Los choques entre los catalanes que querían votar por su independencia y los guardias que tenían la misión de impedir que lo hicieran, produjeron 800 heridos y la aceptación de Mariano Rajoy de un diálogo que les permita conservar su idioma y algo de la automonía que están pidiendo.

Pese a que el gobierno español declaró ilegal el referéndum separatista de Cataluña, este se realizó y hubo participación masiva entre los 5.3 millones de habitantes habilitados para votar. Pero la jornada fuer violenta porque la policía que tenía como orden cerrar los colegios electorales en donde se iba a sufragar, usó la fuerza más que la persuasión.

La intervención de los agentes de policía y la guardia civil ante la resistencia civil en los centros de votación derivaron en actos de violencia generalizada. Hasta el momento se reportan más de 800 heridos entre quienes se cuentan 19 policías y 14 guardias civiles, alrededor de 130 personas están hospitalizadas.

Como el referéndum fue declarado inconstitucional por la Corte española, sus resultados no serán contabilizados ni pueden ser verificados por la autoridad electoral competente. Por lo tanto no serán vinculantes sino que su efecto es político. De todos modos, el gobierno de Cataluña, ha informado que más del 93 % de los votantes le dijeron SI a la independencia de España.
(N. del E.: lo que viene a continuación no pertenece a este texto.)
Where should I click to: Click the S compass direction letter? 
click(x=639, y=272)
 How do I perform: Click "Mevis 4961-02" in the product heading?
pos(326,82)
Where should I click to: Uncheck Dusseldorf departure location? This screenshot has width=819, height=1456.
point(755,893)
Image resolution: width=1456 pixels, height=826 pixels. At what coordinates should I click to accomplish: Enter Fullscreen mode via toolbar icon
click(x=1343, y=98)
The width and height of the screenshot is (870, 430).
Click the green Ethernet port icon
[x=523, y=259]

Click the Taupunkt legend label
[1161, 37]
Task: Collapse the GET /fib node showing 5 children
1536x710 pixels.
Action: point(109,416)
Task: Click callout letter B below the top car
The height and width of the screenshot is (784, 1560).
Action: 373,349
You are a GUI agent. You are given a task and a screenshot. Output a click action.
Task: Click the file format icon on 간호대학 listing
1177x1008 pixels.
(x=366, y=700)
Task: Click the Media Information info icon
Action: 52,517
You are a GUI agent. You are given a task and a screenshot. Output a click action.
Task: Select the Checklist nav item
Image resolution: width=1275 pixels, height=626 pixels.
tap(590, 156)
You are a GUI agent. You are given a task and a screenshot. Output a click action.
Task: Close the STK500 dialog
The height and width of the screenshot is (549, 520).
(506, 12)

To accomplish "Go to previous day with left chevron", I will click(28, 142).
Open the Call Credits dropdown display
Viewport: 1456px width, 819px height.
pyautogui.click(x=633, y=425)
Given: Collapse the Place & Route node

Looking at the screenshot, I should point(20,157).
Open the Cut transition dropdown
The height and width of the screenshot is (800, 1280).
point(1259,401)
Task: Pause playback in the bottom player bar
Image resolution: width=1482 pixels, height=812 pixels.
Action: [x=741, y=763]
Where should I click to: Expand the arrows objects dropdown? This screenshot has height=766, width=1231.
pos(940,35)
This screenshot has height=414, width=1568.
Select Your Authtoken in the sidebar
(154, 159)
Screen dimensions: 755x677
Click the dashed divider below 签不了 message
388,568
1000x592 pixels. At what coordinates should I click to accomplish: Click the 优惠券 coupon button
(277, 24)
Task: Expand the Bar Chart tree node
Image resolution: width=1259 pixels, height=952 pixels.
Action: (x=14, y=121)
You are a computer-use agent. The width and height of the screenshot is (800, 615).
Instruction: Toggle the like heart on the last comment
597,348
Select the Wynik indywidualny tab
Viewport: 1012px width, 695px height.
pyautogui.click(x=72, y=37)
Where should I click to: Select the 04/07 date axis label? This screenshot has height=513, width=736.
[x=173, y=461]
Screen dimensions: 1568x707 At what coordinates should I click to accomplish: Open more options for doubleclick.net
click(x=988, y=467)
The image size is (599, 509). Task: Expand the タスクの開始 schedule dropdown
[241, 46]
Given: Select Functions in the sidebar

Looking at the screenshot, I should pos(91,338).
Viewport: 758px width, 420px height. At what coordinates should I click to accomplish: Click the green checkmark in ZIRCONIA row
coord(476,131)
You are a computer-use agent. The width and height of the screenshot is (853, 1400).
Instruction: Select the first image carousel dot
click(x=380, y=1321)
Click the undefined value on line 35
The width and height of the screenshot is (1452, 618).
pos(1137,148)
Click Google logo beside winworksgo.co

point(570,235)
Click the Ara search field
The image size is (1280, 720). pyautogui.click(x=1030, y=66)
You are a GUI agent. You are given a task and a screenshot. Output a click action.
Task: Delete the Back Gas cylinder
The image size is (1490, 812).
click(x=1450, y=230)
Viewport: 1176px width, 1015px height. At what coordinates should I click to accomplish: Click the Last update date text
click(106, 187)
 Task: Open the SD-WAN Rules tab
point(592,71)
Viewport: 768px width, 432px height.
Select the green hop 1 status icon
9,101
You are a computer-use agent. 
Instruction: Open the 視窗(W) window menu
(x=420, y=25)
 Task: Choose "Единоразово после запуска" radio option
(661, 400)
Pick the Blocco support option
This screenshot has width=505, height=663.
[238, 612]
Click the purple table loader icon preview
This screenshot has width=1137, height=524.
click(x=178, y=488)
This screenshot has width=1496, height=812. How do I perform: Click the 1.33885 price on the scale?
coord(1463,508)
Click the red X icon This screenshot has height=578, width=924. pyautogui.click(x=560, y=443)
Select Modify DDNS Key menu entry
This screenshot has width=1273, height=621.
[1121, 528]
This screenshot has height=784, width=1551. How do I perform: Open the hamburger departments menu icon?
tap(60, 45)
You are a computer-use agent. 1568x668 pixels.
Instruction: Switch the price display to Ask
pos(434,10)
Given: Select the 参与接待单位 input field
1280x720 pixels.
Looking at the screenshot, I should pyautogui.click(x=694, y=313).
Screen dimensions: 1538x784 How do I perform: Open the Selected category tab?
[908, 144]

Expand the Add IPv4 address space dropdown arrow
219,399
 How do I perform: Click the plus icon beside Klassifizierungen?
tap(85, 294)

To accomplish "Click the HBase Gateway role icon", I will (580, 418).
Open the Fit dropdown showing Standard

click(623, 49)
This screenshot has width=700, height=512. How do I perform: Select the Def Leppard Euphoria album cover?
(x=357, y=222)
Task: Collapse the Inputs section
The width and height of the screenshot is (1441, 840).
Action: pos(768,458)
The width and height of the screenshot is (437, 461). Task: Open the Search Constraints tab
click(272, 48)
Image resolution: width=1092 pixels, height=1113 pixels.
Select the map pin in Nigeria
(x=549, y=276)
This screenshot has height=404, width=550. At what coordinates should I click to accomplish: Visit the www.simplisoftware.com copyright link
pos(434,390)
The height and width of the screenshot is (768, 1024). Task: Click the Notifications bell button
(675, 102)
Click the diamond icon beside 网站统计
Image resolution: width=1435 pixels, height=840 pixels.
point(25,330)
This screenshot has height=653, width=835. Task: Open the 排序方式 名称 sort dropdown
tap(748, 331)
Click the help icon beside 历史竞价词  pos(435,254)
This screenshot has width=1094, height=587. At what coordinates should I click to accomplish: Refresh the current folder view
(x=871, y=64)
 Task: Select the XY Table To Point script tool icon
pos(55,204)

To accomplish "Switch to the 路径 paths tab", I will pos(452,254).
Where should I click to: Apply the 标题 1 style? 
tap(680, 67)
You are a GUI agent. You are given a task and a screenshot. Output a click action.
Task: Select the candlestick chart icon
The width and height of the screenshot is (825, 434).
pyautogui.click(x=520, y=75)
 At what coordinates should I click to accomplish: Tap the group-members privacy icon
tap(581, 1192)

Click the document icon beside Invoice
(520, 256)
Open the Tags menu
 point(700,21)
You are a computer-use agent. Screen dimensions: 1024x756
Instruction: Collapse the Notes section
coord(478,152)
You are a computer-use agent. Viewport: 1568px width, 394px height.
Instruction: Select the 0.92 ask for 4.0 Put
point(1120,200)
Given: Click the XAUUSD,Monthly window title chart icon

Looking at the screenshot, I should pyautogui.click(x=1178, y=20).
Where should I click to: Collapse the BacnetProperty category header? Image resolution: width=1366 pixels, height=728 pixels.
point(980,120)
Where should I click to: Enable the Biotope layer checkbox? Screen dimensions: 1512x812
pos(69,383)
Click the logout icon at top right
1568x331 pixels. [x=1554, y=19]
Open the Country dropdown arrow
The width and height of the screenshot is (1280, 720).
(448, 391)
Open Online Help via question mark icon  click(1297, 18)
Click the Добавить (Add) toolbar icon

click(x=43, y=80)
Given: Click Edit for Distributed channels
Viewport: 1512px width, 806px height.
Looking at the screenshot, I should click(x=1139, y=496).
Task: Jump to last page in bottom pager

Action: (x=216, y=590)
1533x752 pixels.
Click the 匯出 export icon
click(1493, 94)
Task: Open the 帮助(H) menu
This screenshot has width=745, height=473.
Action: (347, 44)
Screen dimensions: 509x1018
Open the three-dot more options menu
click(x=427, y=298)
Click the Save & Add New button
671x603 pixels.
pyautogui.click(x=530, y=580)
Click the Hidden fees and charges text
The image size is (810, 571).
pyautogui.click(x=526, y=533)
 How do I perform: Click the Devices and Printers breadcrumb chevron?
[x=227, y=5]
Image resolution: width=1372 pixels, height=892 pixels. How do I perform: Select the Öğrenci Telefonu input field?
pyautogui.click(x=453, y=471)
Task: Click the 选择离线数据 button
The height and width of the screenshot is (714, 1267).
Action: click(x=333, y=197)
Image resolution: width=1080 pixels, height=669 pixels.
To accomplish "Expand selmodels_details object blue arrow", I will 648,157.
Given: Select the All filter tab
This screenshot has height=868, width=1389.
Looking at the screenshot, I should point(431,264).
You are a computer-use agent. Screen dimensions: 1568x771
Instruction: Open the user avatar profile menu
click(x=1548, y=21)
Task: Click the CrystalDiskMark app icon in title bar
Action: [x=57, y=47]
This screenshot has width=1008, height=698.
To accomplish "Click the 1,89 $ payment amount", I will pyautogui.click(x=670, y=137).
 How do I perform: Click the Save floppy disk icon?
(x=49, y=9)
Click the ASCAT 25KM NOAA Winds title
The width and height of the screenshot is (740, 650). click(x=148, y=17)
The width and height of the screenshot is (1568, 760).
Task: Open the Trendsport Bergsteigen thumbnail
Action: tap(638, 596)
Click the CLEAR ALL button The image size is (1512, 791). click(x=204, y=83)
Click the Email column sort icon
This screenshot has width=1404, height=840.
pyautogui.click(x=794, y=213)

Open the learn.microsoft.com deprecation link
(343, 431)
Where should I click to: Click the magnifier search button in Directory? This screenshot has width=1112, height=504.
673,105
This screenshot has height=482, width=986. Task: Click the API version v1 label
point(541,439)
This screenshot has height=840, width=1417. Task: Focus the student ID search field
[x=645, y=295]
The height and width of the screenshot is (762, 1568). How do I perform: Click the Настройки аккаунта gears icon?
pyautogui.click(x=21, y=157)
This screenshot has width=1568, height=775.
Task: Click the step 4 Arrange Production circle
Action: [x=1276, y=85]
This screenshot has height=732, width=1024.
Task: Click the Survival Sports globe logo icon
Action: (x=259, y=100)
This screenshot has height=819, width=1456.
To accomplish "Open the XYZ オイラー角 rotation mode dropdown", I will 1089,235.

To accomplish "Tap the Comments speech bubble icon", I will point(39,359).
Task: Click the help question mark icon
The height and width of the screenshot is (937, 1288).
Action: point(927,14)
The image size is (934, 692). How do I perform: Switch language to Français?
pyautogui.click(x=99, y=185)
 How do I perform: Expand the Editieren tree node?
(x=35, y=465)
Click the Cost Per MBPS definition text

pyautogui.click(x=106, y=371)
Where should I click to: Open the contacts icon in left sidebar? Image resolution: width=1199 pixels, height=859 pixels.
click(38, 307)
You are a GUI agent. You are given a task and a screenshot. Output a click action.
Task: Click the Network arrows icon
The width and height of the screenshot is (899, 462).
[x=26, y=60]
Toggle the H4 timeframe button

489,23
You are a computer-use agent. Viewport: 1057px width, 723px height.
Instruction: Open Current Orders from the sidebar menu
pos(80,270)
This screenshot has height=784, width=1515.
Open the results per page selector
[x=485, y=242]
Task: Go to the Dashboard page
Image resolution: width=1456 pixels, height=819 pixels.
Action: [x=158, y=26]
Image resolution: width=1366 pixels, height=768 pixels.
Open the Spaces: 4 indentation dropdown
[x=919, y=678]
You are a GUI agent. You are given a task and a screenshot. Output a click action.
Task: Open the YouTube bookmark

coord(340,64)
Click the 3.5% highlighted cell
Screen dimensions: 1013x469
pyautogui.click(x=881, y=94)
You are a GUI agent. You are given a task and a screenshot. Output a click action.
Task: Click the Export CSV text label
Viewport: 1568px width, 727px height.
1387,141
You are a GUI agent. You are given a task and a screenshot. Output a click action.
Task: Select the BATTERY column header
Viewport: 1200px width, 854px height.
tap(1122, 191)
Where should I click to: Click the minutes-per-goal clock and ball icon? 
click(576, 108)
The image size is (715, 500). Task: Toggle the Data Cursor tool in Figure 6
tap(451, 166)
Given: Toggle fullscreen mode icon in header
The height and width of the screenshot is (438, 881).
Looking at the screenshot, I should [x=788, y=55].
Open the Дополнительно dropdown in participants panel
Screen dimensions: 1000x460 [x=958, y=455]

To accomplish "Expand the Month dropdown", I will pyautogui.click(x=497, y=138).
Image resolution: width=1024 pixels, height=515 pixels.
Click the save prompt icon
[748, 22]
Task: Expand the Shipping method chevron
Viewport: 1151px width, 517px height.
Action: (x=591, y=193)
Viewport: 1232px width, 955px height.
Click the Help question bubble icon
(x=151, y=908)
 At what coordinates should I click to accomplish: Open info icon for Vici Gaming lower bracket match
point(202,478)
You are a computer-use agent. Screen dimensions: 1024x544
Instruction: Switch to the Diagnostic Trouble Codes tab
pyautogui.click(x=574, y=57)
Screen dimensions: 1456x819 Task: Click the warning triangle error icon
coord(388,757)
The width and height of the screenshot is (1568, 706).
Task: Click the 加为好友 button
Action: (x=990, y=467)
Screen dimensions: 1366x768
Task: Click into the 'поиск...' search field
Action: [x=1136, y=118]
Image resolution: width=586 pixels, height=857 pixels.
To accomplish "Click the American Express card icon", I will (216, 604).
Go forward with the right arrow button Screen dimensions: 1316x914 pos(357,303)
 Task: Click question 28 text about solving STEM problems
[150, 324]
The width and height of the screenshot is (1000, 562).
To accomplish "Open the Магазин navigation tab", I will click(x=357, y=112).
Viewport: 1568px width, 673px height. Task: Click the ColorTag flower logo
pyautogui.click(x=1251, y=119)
En Madrid el presidente del gobierno, Marino Rajoy, se pronunció sobre lo ocurrido y culpo a los promotores del referéndum de los enfrentamientos y de la división entre españoles. Exhortó a los catalanes a no quebrar el ordenamiento constitucional y afirmó que acudirá al Congreso para convocar a todas las fuerzas políticas a reflexionar y a buscar un camino de dialogo con Cataluña.